GRE Skills: How to Learn from Your Mistakes
- Jan 21, 2014
- GRE Blog, GRE Tutor
How to use GRE practice to (actually) increase your score
Mistakes during your GRE practice do not affect your score. Practice mistakes are a good thing if used appropriately. They can help sharpen your skills and make you a better GRE test taker. Finding your patterns of error before the actual test gives you the opportunity to avoid making the same errors on test day. Learn from your mistakes. Appreciate each mistake that you make as a chance to break bad habits. Everyone makes mistakes in practice. What matters is how you respond to the mistakes and whether you use them to their advantage. React to your mistakes with good humor. It is easy to beat yourself up but it is self-defeating. Your mistakes are broad opportunities to practice. As you analyze a question, retrace your steps. Recollect the thinking process that led you astray and pinpoint the precise moment you got derailed.
Many GRE test takers do not review mistakes systematically. You need to create an approach that focuses on the pitfalls you get caught in. Identifying incorrect answers is an extremely helpful way to help you not make the same mistakes over and over again. Meaning when you review a practice section you might understand why the correct answer is the right one, but you are doing yourself a disservice. Taking the time to understand why the other answers are incorrect will help you see what type of wrong answer traps are on the GRE.
If you got a question wrong, ask yourself “What’s wrong with the choice I picked?” Read the explanations and see where you made your mistake. Then ask yourself “Why did I reject the credited choice”? This is a crucial part of understanding what went wrong. If you can know precisely what tempted you, then you are less likely to make the same mistake. When reviewing material note if you are consistently making the same mistakes time after time. If it’s habitual, it is something you can change with constant practice.
If you guessed incorrectly on a question ask yourself if you were especially careless or tired or distracted when you answered that particular question. Was there an outside factor that was more to blame than a weakness in your skill set? For example, if you take a timed practice exam after a full day of school then you are more likely to be distracted and make mistakes. However, if you discover that your error is tied to a fundamental concept that you learned early in your studies then it’s time to revisit it untimed. Remedial work is necessary when the fundamentals disappear. It’s very important to go back periodically and review previous concepts.

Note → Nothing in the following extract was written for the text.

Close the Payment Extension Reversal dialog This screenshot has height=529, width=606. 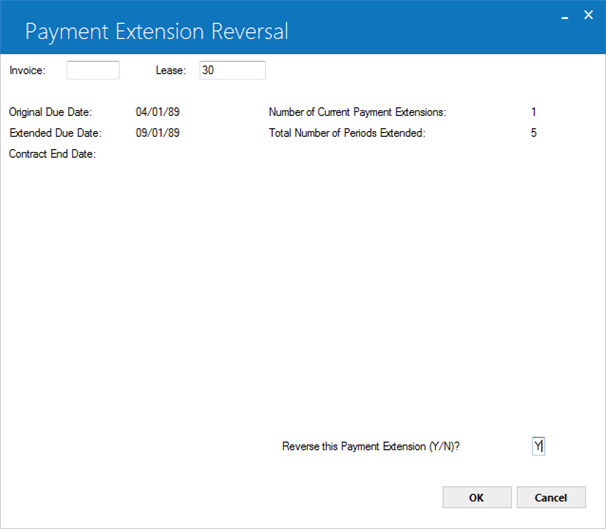point(588,15)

Three levels of improvement
There are three levels of practice, skill-building, pacing and endurance. Mastering individual concepts helps build fundamentals that last. A strong fundamental base helps build confidence with question types on the GRE. Understanding why you found certain incorrect answers tempting will make the time you took making mistakes worthwhile. Remember the incorrect answers are the GRE are categorical in nature. Once you buy in to the concept that GRE questions are similar in overarching ideas then it is easier to accept that incorrect answers are crafted based on the same process. Understand why wrong answers are incorrect will ensure you don’t build habitual bad habits that are harder to break.
Never underestimate the power of prediction the correct answers before looking at answer choices. With almost all GRE question types you will benefit from knowing what you are looking for before you read the answers. Failure to predict leads to wasted time, confusion and backtracking. Rereading questions or passages several times destroys your GRE timing and therefore your score. Learn from your mistakes now so you don’t make them again on test day. If you need to cover the answer choices with a flash card against the computer screen to force yourself to make predictions, then do so! When predicting becomes a habit, the GRE becomes more manageable, a lot less intimidating and your scores will improve.
Mistakes in practice are an opportunity, not a sign of failure. You probably don’t question why you got a question correct and consequently don’t learn as much from it. It would be horrible to get everything correct in practice and then make mistakes on the exam. Learning from past mistakes gives you the tools to take control of the GRE. GRE sections are amenable to strategies and incorrect answers are predictable. Be grateful for the mistakes you make today if you don’t make them on Test Day.